--- GIVEN DATA ---
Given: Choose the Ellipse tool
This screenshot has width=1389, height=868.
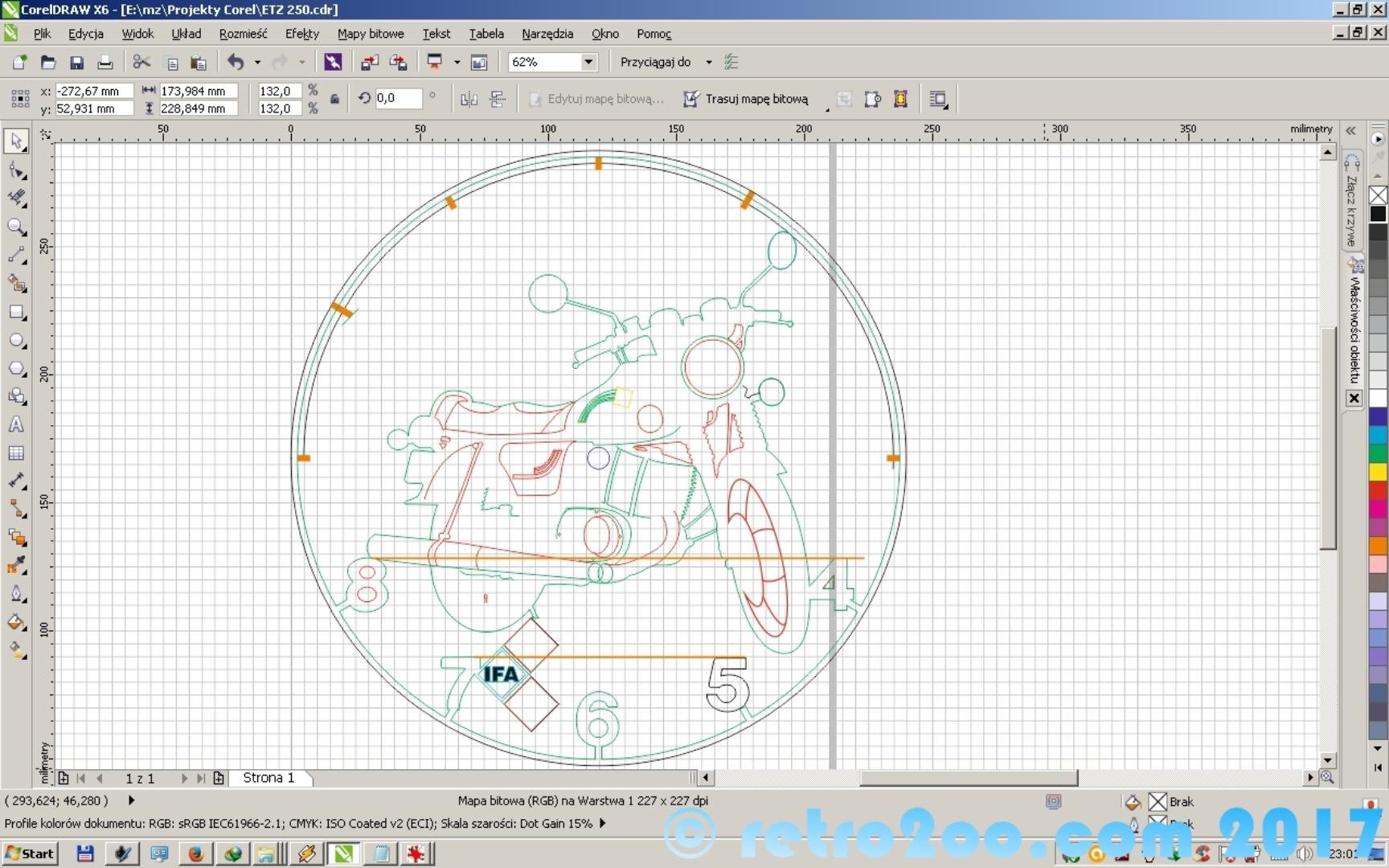Looking at the screenshot, I should click(x=15, y=341).
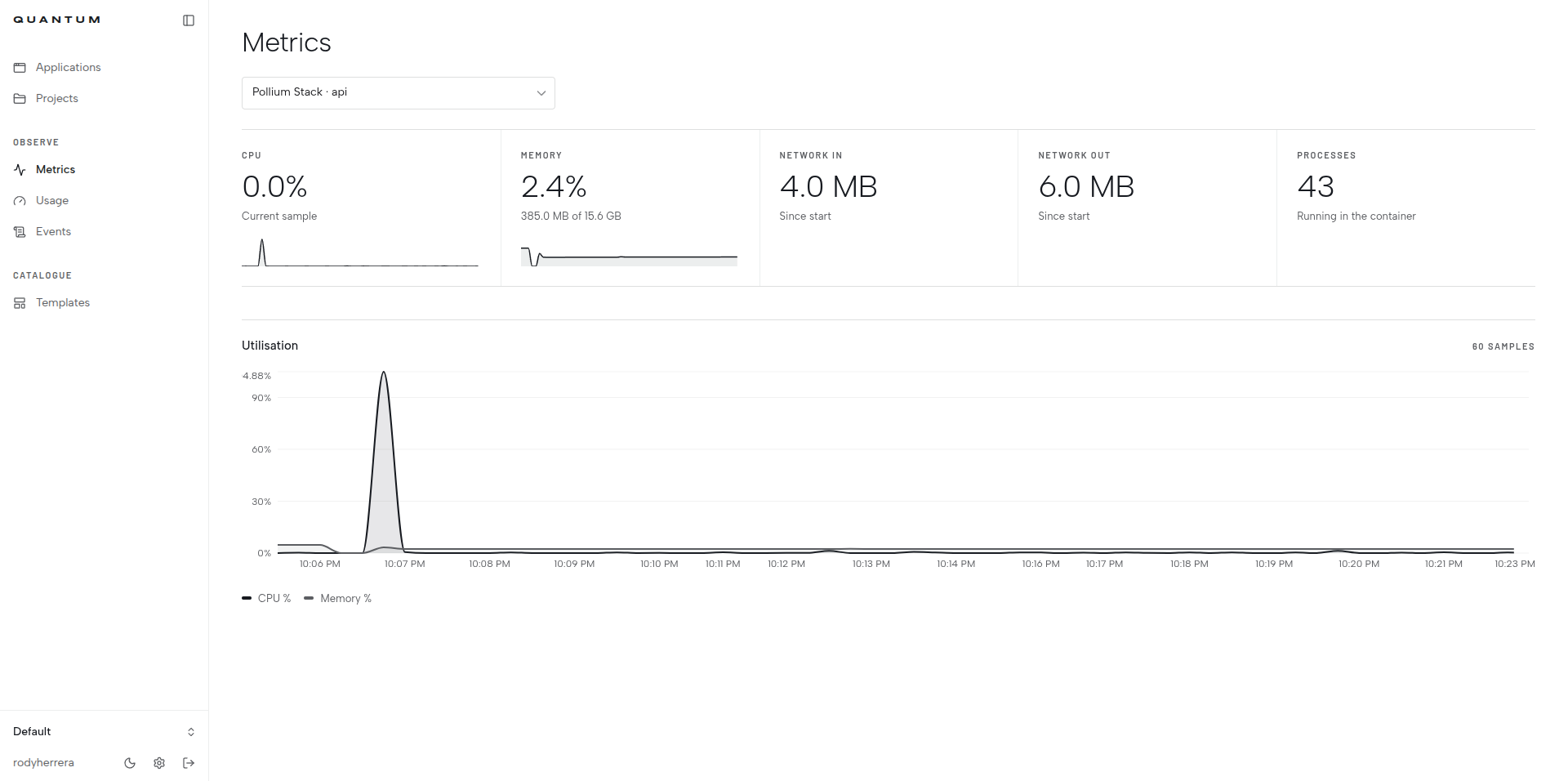Screen dimensions: 1568x781
Task: Expand the Default workspace switcher
Action: click(104, 732)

--- PROBLEM DESCRIPTION ---
Change "Choose" to "Select" throughout the records, leaving everything else as it is, and write them out without the pictures.

--- SOLUTION FOR THIS TASK ---
Given: Select the Ellipse tool
This screenshot has width=1389, height=868.
Looking at the screenshot, I should click(x=15, y=341).
Screen dimensions: 1568x781
Task: Expand the Default workspace switcher
Action: click(104, 732)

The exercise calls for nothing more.